===== Document excerpt
I want to recommend especially, in the links above, the two videos “The Rise and Fall of Unitarianism in America” and the link “Lutherans in America.” They are superb in their information and in their production quality.

I compiled the links in this thread, interesting of themselves, along my course of researching the education systems and the religions across the nineteenth century in America and in Germany on up to WWI. This is for my project “Dewey and Peikoff on Kant’s Responsibility.” Tracing the influence of German Idealism on the peoples of these countries up to WWI and on to WWII has little substance if it does not deal with the ways in which (1) German Idealism came to America, and that includes through Unitarianism and Transcendentalism, and the extent and specifics of their cultural impact (2) the ripples from German Idealism into new German Protestant theology and cultural impact of both those philosophies and theologies in Germany (relative to sway of traditional Protestant sects; it was districts Protestant, of whatever sort, who voted for Hitler, not the districts Catholic). (1) and (2) need comparison as part of the dissection of why there was NAZI fascism in Germany, while so much freedom in America at that time.

I am helped greatly in this part of my project by Philip Gura’s American Transcendentalism - A History (2007) and by Arthur Preisinger’s Ph.D. dissertation The Church Struggle in Nazi Germany, 1933-34: Resistance, Opposition or Compromise (1991).
==========
Reproduce the post on German Idealism above word for word from "I am helped" to "or Compromise (1991).".
===== Source information
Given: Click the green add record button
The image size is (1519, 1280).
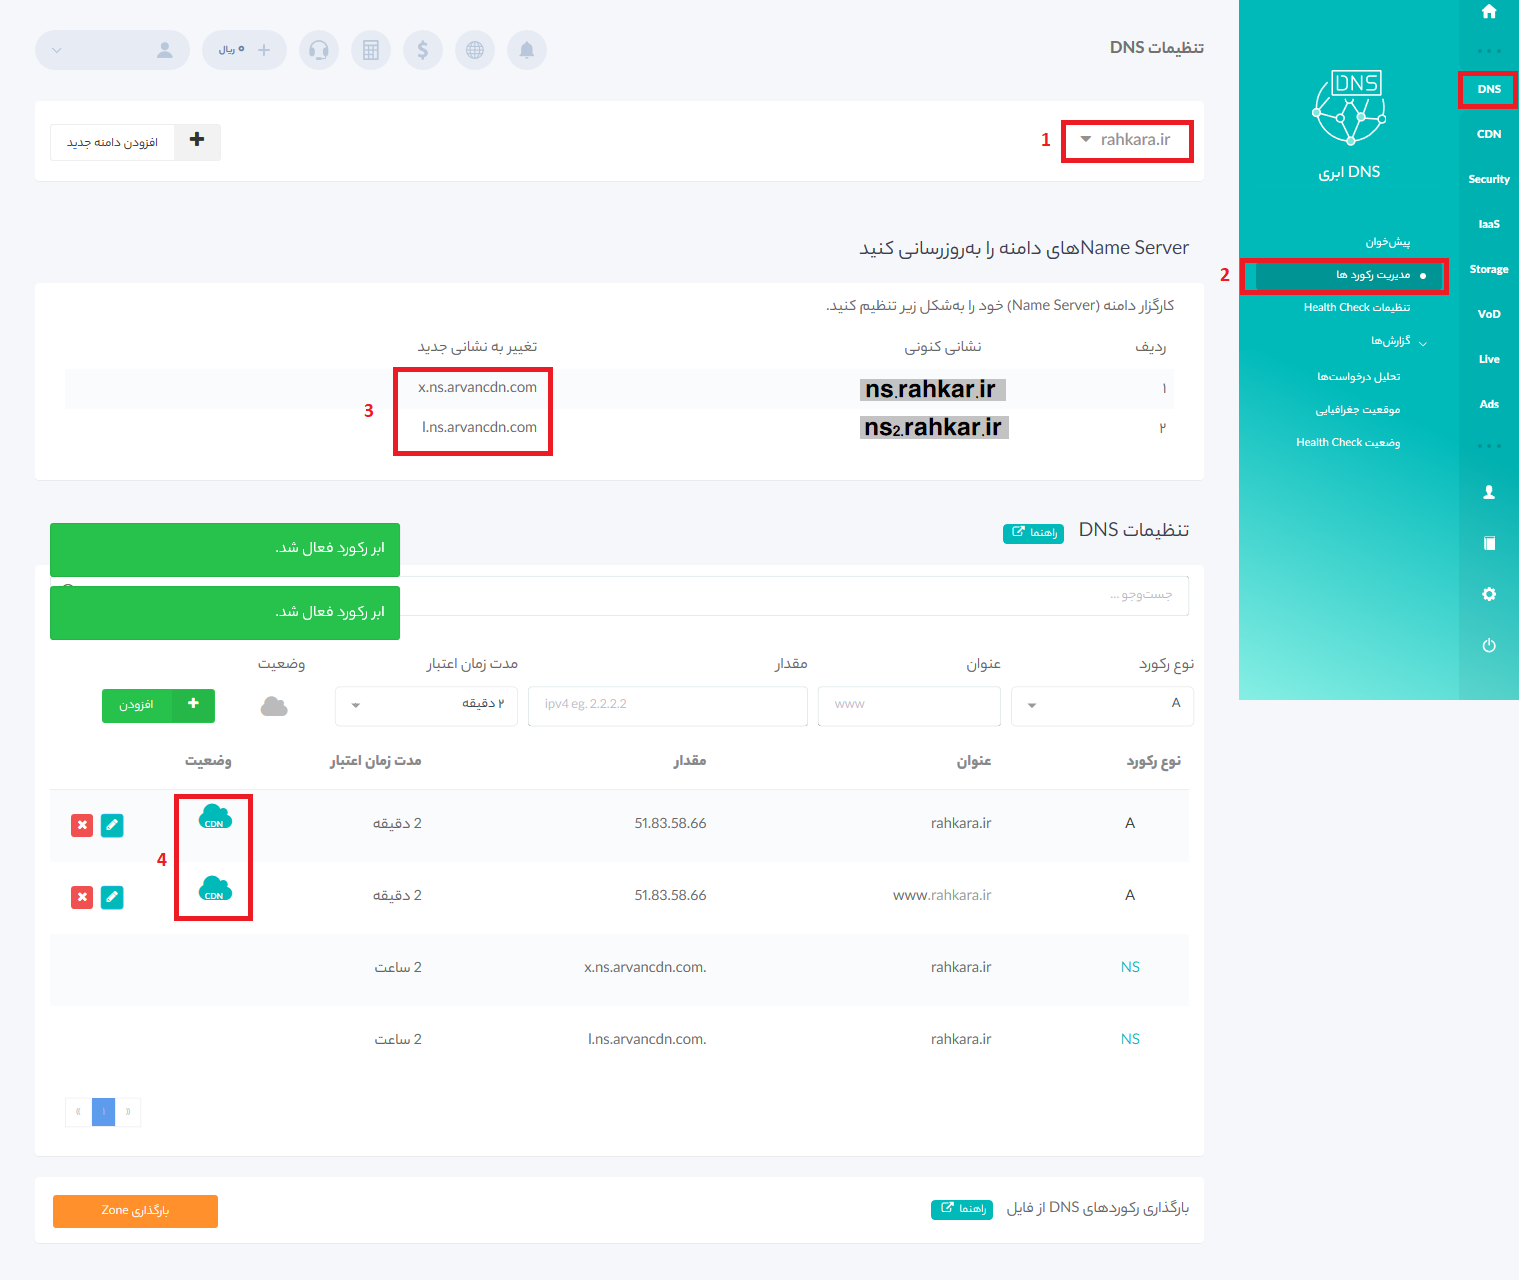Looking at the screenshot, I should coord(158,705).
==========
===== Source information
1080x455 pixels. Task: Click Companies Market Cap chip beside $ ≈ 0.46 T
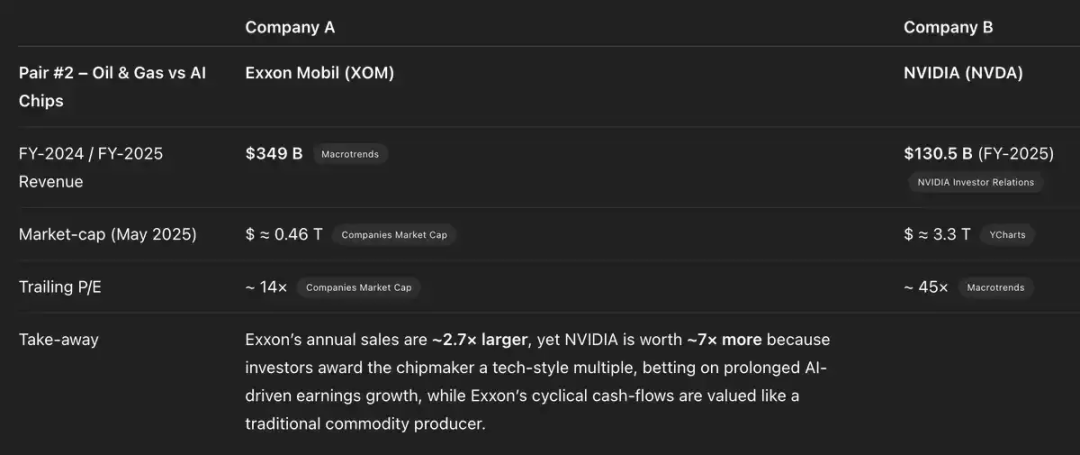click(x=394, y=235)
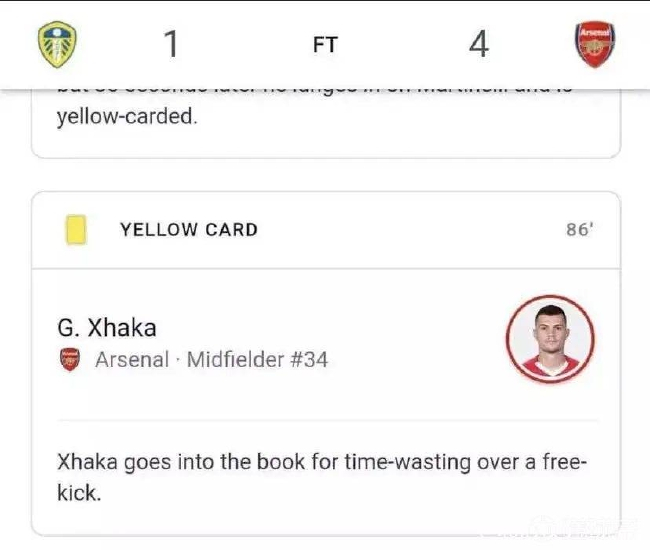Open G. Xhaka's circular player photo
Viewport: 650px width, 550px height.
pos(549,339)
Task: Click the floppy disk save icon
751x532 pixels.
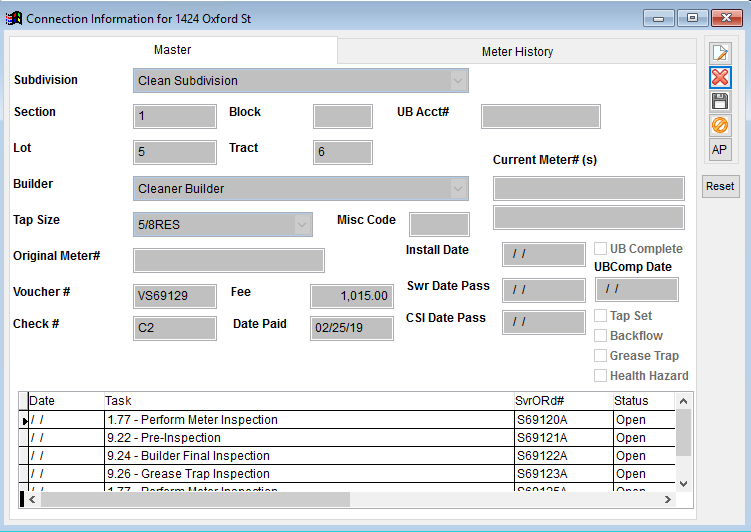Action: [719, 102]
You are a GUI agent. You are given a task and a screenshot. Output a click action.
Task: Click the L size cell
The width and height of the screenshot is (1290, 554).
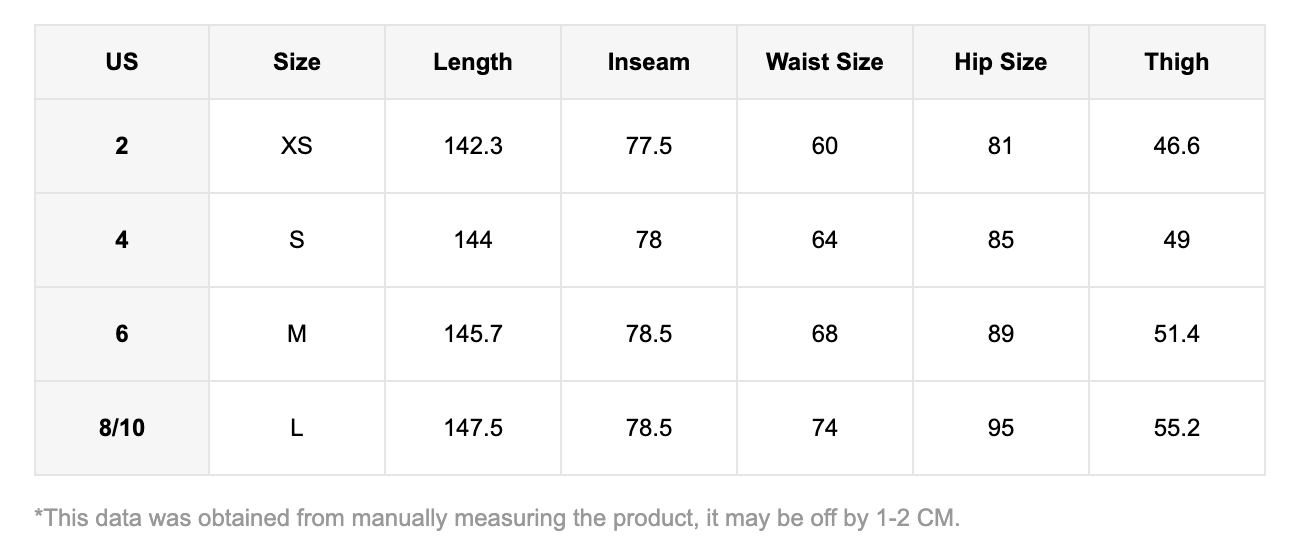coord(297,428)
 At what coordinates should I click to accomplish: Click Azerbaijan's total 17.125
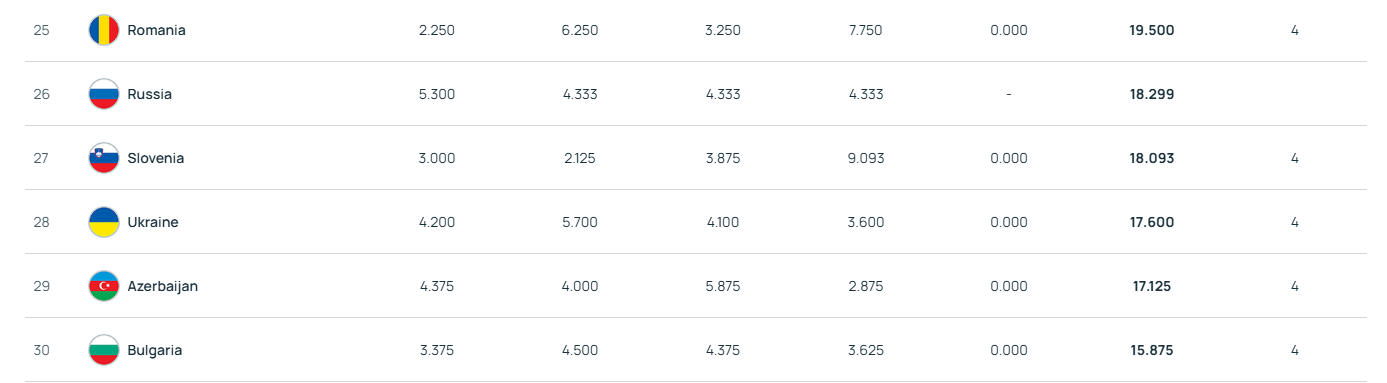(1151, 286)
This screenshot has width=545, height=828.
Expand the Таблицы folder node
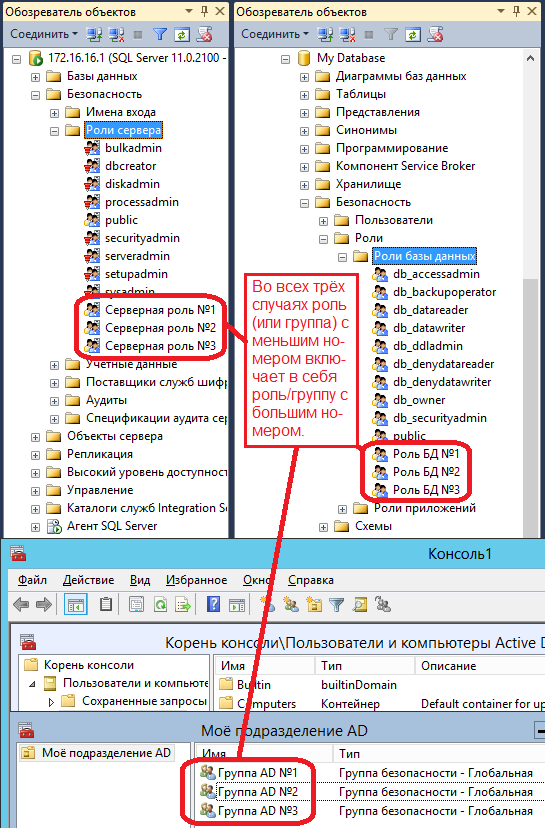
==========
===== Source information
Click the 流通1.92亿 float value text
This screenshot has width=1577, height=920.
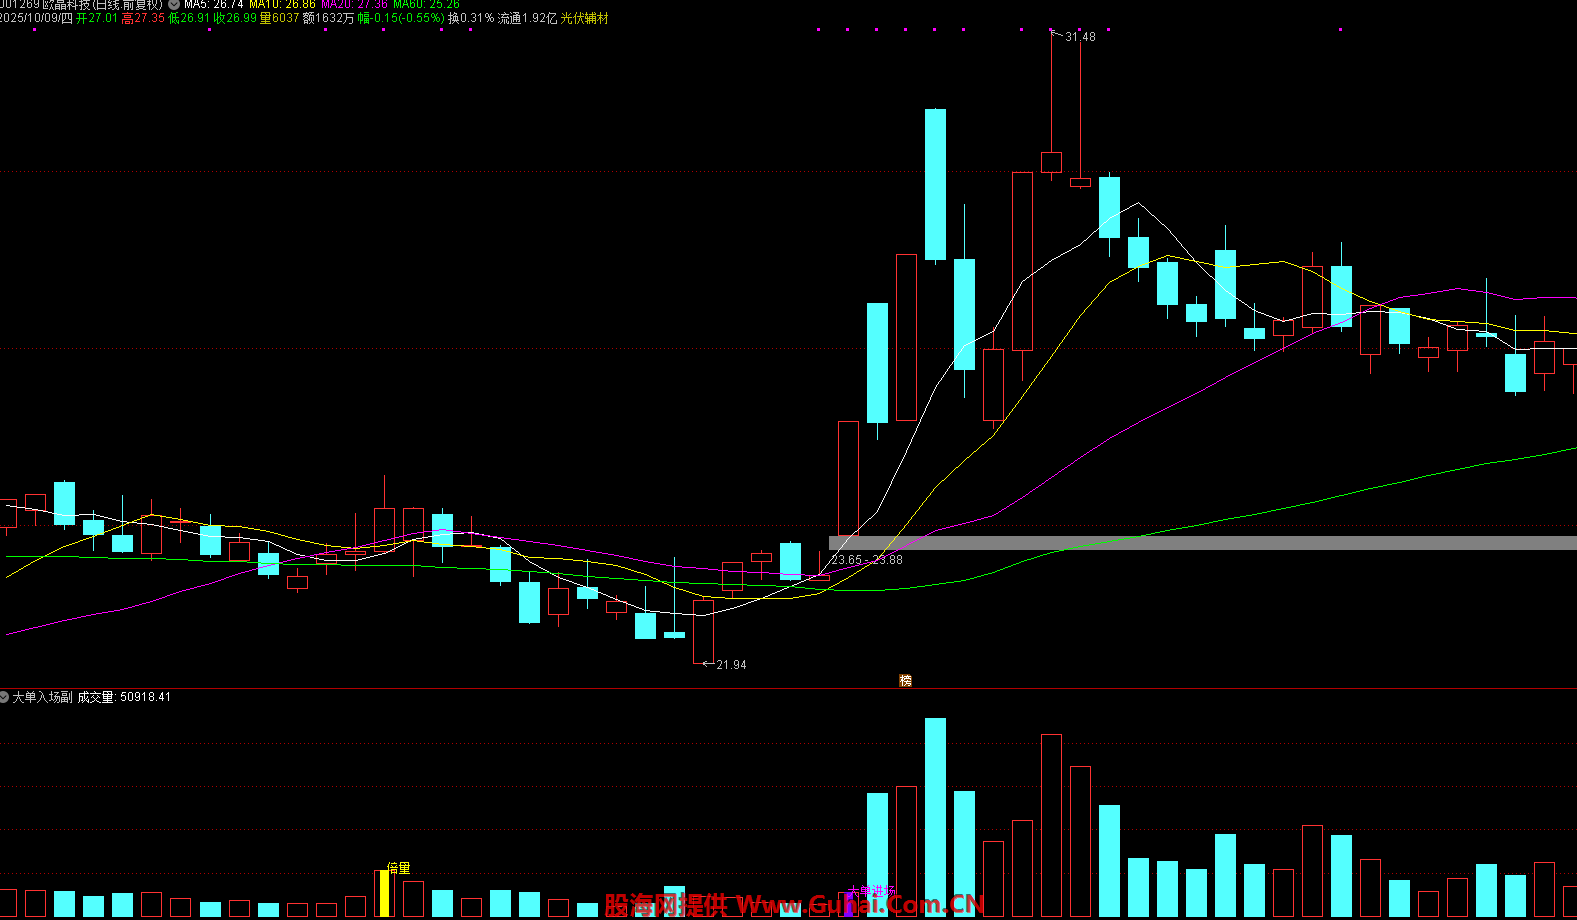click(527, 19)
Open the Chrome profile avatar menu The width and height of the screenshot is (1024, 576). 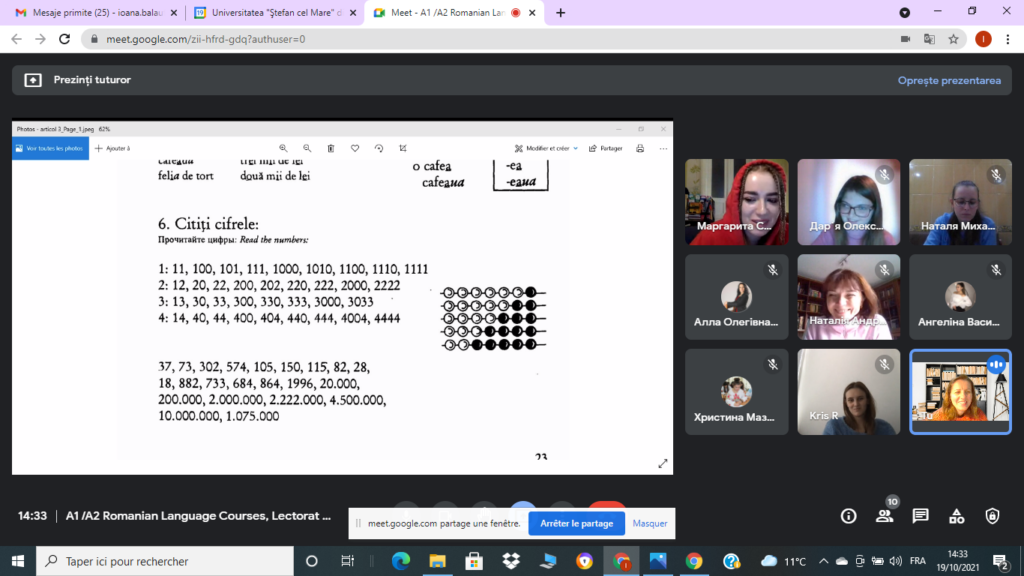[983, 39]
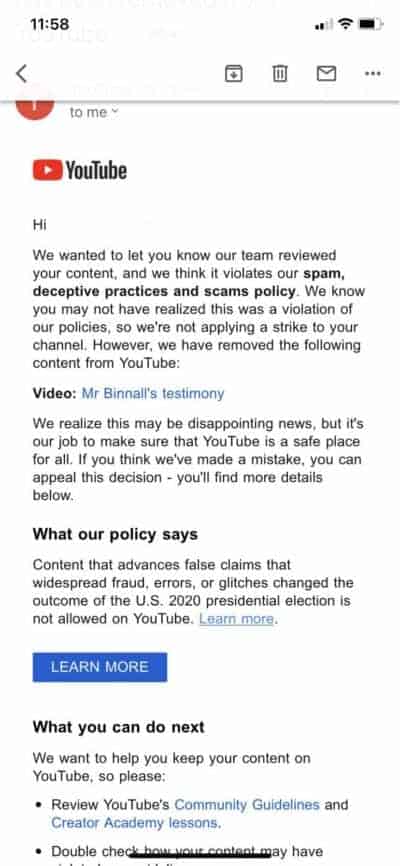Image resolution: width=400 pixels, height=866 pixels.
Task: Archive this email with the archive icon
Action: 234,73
==========
◆ Written response
I am helped greatly in this part of my project by Philip Gura’s American Transcendentalism - A History (2007) and by Arthur Preisinger’s Ph.D. dissertation The Church Struggle in Nazi Germany, 1933-34: Resistance, Opposition or Compromise (1991).